#### Excerpt ####

Neonates have an increased number of hair follicles as compared with adults, and the occurrence of ETN in non-hair-bearing areas (eg, palms and soles) is rare. Inflammatory cells tend to concentrate around hair follicles, and coccilike microbes have been demonstrated in the follicular epithelium and inside the inflammatory cells. This suggests that ETN represents a response to microbes that have penetrated the hair follicle. [2] This process may be integral in developing the new immune system. [7]
The high frequency of eosinophilia suggests an allergic basis, leading some authors to suggest that ETN may be an immediate hypersensitivity reaction to a substance passed from the mother transplacentally; however, this view has not received convincing support. No responsible exotoxin, allergen, component of sebum, or infectious agent has been definitively linked to ETN. Neither medications administered to newborns nor the mode of feeding has been shown to have an effect on incidence.
Other proposed theories have included a transient adjustment reaction of the skin to mechanical or thermal stimulation and an acute graft-versus-host reaction induced by the maternal-fetal transfer of lymphocytes before or during delivery. However, one analysis of skin samples from two male patients with ETN did not support a graft-versus-host reaction, because fluorescence in situ hybridization (FISH) examination of cells with two XX chromosomes did not find any maternal cells in the samples. [8]
Contactants and mechanical irritation have been considered and rejected as etiologies.
Risk factors include higher birth weight, greater gestational age, and vaginal delivery. A positive correlation has been recognized between the length of labor and both the incidence of ETN and the duration of the cutaneous manifestations. [9, 10]
Epidemiology
United States and international statistics
A review of cutaneous findings in US newborns across a range of ethnic groups found ETN to have an incidence of 7%. [11] Other studies involving US populations have reported incidence figures as high as 30%. [12]
International studies have found a similarly broad range in the incidence of ETN, from approximately one third to approximately one half of full-term infants. A Brazilian study reported a prevalence of 21.3%. [13] A cross-sectional observational study (N = 474) from India cited a prevalence of 8.43% for ETN. [14]
Age-, sex-, and race-related demographics
ETN presents within the first 4 days of life in full-term infants, with the peak onset occurring within the first 48 hours following birth. Rare cases have been reported at birth. [15, 16] The incidence rises with increasing gestational age and birth weight. In rare cases, delayed onset may occur in full-term and preterm infants up to age 14 days. [17, 18]
The prevalence is higher in males (55%) than in females (30%), [9, 13] except among females born of first pregnancies, who have a higher rate than males of first pregnancies.
No racial or ethnic predisposition is known.
Prognosis
The prognosis for patients with ETN is excellent. ETN is a transient eruption with spontaneous resolution and no associated long-term morbidity. It may recur in approximately 11% of patients up to age 6 weeks; however, recurrences tend to be mild and to resolve without sequelae. Although one study found that infants with ETN had an increased risk of atopy, [19] this finding has not been supported by subsequent studies.
Patient Education
It is important to reassure parents that ETN is not inherited or infectious, has no complications, and has an excellent prognosis with spontaneous resolution.
-
Erythema toxicum neonatorum. Five-day-old newborn with erythematous papules with surrounding indistinct blotchy erythema visible on abdomen. Image from Jining I Wang, MD.
-
Erythema toxicum neonatorum. Yellow pustules, some with evidence of rupture, in full-term infant at 6 hours of life.
-
Erythema toxicum neonatorum. Erythematous blotchy patches localized to trunk in neonate.
-
Erythema toxicum neonatorum. Wright-Giemsa stain performed on contents of ruptured pustule reveal numerous eosinophils.

####

According to the excerpt on erythema toxicum neonatorum, what prevalence of the condition did the Brazilian study report?

#### Given data ####

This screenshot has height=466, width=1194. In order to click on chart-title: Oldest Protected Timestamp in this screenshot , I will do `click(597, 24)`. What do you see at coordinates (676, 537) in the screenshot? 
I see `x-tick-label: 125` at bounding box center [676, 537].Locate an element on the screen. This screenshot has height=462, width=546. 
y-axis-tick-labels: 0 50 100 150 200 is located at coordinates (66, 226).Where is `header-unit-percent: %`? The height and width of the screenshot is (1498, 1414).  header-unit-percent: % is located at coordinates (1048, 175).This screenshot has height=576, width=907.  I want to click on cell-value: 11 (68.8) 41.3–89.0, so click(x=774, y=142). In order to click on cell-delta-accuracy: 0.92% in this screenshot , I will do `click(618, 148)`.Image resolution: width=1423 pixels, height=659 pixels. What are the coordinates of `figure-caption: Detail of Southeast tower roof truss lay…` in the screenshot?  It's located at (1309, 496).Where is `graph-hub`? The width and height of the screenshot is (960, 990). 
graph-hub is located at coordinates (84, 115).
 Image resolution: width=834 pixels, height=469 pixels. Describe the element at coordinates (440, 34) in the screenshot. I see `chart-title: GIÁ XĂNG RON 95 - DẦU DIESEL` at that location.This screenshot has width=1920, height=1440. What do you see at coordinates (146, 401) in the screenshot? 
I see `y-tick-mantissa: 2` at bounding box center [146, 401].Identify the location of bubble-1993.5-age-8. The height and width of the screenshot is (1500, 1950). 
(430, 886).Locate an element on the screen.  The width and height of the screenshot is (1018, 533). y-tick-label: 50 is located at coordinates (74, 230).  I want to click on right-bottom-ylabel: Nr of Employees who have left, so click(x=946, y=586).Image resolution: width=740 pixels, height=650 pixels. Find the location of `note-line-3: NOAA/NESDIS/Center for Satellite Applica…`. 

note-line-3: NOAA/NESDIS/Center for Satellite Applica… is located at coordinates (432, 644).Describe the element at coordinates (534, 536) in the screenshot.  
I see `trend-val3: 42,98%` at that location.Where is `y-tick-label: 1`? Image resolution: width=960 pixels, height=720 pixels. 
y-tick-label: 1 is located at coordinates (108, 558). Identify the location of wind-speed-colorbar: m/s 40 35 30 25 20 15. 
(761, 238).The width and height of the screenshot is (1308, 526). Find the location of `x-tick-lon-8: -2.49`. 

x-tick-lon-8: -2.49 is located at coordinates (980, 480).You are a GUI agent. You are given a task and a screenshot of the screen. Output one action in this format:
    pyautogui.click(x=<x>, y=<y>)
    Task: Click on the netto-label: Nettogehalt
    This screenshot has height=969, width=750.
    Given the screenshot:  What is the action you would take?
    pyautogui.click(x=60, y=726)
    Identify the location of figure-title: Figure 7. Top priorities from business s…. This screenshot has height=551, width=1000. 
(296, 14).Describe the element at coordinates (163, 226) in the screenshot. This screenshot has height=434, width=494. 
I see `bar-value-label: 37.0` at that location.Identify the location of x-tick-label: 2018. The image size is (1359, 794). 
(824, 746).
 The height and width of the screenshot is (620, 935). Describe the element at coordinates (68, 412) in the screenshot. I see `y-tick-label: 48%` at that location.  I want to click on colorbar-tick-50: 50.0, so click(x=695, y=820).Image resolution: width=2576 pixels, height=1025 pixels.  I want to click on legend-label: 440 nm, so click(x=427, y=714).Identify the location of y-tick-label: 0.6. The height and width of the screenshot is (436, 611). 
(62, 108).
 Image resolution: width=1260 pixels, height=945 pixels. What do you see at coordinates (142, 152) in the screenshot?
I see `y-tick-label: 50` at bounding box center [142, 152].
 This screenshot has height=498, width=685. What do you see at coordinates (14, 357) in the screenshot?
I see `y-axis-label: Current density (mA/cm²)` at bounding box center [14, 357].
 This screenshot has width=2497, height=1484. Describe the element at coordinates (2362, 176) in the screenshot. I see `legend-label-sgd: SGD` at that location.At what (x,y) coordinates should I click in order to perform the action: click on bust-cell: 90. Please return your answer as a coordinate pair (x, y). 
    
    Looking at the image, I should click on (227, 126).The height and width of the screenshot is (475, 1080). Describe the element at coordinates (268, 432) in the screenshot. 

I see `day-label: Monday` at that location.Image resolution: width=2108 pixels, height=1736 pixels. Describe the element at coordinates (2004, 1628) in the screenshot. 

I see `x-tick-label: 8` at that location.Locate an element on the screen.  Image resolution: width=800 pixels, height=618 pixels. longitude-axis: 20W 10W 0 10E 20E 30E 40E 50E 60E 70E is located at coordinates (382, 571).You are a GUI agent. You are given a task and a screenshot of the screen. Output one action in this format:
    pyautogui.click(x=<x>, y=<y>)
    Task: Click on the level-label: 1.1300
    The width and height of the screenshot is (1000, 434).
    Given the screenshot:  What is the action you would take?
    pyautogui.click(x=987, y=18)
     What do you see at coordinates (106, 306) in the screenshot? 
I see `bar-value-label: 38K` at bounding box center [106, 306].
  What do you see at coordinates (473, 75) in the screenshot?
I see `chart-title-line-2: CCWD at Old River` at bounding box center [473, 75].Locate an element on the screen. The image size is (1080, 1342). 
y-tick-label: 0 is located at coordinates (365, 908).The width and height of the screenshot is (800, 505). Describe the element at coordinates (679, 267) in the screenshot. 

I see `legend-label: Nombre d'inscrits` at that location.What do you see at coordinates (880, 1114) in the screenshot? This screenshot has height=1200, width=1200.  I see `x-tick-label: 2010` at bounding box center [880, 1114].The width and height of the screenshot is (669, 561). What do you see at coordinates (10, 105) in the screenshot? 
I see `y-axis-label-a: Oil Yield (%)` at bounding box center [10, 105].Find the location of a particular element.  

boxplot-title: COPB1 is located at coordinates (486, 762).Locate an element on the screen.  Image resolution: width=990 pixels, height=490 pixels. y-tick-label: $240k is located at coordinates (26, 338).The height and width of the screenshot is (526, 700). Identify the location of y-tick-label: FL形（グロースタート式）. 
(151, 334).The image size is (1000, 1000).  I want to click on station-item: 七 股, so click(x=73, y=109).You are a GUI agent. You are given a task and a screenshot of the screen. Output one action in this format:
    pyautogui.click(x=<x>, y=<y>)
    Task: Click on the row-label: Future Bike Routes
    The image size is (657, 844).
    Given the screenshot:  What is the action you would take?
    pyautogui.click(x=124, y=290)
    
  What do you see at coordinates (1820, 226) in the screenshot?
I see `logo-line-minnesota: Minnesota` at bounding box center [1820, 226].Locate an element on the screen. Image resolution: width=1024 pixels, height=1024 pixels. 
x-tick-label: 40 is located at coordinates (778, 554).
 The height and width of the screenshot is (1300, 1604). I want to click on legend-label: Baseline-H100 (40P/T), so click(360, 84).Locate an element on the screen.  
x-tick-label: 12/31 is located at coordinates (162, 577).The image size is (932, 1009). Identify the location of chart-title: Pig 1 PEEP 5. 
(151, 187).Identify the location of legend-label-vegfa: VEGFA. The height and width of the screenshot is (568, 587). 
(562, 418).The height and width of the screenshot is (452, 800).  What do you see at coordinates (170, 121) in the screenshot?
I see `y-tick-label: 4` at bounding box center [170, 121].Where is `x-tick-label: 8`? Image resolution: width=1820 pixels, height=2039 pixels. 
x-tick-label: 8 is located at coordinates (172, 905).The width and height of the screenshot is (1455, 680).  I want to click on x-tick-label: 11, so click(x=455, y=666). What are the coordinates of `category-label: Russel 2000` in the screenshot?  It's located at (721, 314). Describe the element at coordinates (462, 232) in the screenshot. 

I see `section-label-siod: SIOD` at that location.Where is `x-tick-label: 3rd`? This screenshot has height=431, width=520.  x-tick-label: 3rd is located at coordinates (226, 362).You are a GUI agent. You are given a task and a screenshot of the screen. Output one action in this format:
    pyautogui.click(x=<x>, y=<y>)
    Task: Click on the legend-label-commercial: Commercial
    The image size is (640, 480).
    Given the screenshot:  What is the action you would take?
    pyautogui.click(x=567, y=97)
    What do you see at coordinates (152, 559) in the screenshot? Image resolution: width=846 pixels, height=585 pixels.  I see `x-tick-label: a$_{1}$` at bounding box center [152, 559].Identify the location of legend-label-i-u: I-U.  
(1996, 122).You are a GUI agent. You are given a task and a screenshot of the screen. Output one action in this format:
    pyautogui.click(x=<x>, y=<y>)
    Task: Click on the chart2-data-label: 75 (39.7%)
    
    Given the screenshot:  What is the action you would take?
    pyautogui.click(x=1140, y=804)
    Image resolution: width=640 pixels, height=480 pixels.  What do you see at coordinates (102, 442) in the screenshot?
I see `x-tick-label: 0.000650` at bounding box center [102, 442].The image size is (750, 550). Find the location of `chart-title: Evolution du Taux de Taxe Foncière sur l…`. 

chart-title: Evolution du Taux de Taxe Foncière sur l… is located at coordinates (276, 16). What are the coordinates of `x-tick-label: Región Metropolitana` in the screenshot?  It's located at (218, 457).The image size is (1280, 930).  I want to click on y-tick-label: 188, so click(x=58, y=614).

####

◆ Reply to the exercise
21.3%